===== Фрагмент текста

Даже когда она улыбается, лицо ее то и дело искажается мучительным усилием, отражением какой-то внутренней борьбы. И постоянно она тужится, вплоть до странного сходства с рожающей женщиной — те же корчи на нее набегают, внезапные судороги, слышно ее кряхтение, временами стоны, как будто мать среди прочих признаков родства передает в наследство новорожденной и этот последний, запечатленный в самом процессе расставания с ней. Словно дочь все еще продолжает рожать какую-то нерожденную часть себя после того, как мать родила в ней все, что могла, — часть усилий выпадает на долю самого младенца.
Видимо, что-то общее есть и в природе этих потуг: мать схватками исторгает младенца из себя; он же продолжает «себя рожать», исторгая из себя отходы своего грудного питания. Мука матери в том, чтобы отделить от себя детское, а мука ребенка — отделить от себя материнское; но таков и есть труд рождения как взаимного расторжения двух вросших друг в друга существ.

==========

Задание A: Перепишите фрагмент о рождении от слов «Даже когда она» и до слов «долю самого младенца.», заменив «дочь» на «девочка».
Задание B: Фрагмент о рождении сравнивает дочь с рожающей женщиной. Перечислите проявления, названные после тире в этом сравнении.
Приведенные далее строки здесь никакой роли не играют.

===== Записи набора данных

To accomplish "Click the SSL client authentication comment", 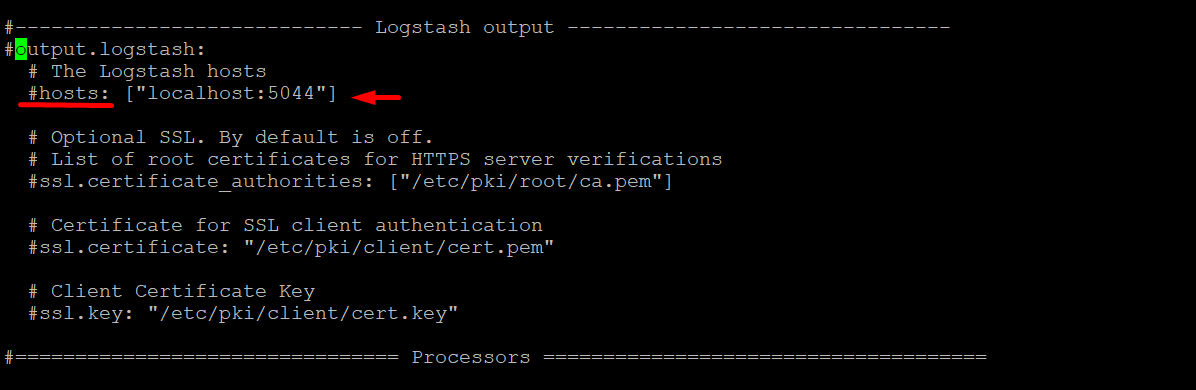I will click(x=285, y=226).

==========
===== Записи набора данных

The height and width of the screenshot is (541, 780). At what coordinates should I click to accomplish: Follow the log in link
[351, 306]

==========

Ваш ответ A:
Даже когда она улыбается, лицо ее то и дело искажается мучительным усилием, отражением какой-то внутренней борьбы. И постоянно она тужится, вплоть до странного сходства с рожающей женщиной — те же корчи на нее набегают, внезапные судороги, слышно ее кряхтение, временами стоны, как будто мать среди прочих признаков родства передает в наследство новорожденной и этот последний, запечатленный в самом процессе расставания с ней. Словно девочка все еще продолжает рожать какую-то нерожденную часть себя после того, как мать родила в ней все, что могла, — часть усилий выпадает на долю самого младенца.

Ваш ответ B: корчи; внезапные судороги; кряхтение; стоны